Another Uzbek activist, Sukhrobjon Ismoilov, represented the umbrella organization Rapid Response Group. He argued that international attempts to engage Uzbekistan on the issue of torture and other rights violations are bearing fruit, albeit slowly. "The main progress our group can attest to is that the use of torture in criminal cases, in the criminal justice system has decreased," Ismoilov said. "At the very least, law-enforcement officials have begun to fear that if they, for example, apply torture in a criminal investigation, they will have to answer for it."

But Ismoilov went on to note that this does not mean that the number of law-enforcement officials prosecuted for using torture has increased. Ismoilov said his organization is not aware of a single case in which law-enforcement officials have been prosecuted for torture.
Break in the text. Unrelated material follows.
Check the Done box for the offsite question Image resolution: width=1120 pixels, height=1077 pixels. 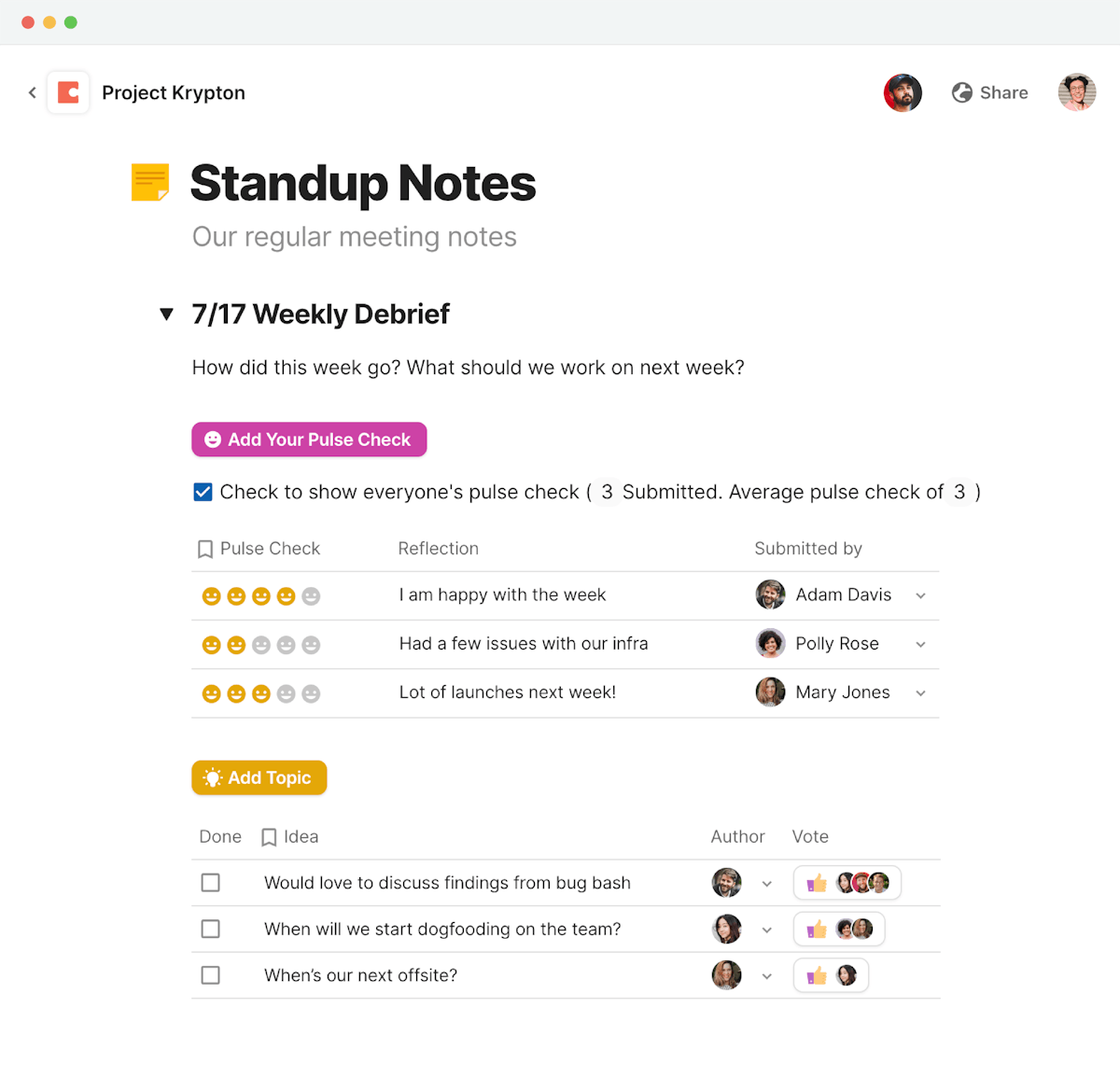click(210, 974)
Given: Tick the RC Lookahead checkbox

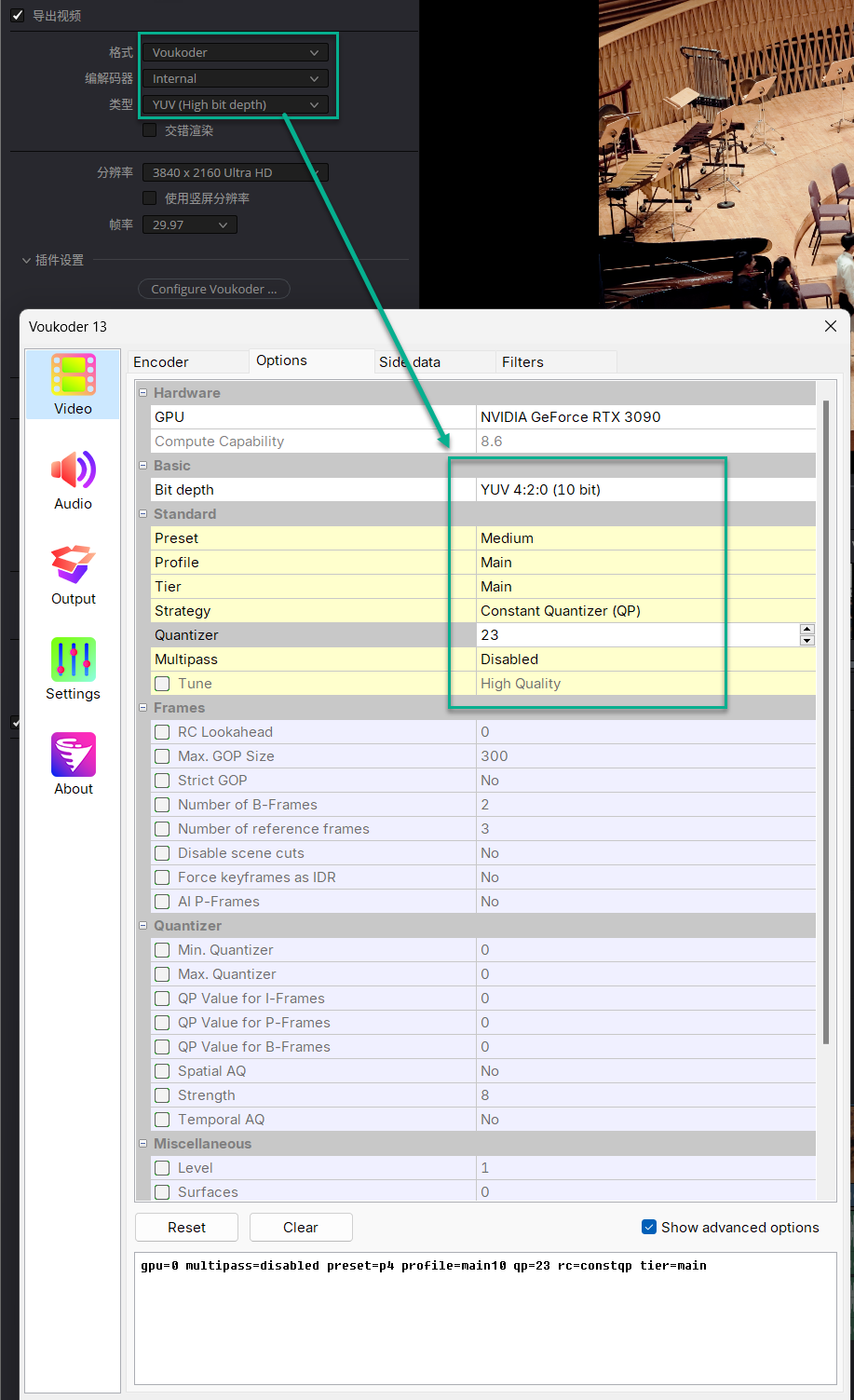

He also noted that much of the progress claimed by Uzbek authorities dates from the period before Uzbekistan's relations with the West became soured in the wake of the Andijon events.

Following Andijon, the EU imposed sanctions on Uzbekistan. But led by Germany, which as the recent EU president helped craft a new EU Central Asia strategy aimed at balancing strategic "interests" and democratic "values," the 27-nation bloc last month eased the sanctions, including lifting a travel ban on top Uzbek officials.

Berlin and the wider EU are seen as keen to secure non-Russian sources of energy in Central Asia. But Germany also has argued that engagement is needed as a tool for change because isolation has not proved effective in prodding the region's authoritarian governments to improve their records on human rights.

However, human rights activists have heavily criticized that new policy, saying that it amounts to turning a blind eye to torture and other grave violations, and that it also tarnishes the credibility of Western policy toward the region.

The UN panel's upcoming findings on Uzbekistan, at the very least, appear likely to influence the ongoing policy debate.

"This is part of the larger 'interests vs. values' debate -- the human rights vs. energy dilemma," says Annette Bohr, a Central Asia expert at Chatham House, a London think tank. "Should a damning [conclusion] come out, it keeps the debate in focus and in public view, which I think is very, very important, because this debate has not been resolved by any stretch of the imagination."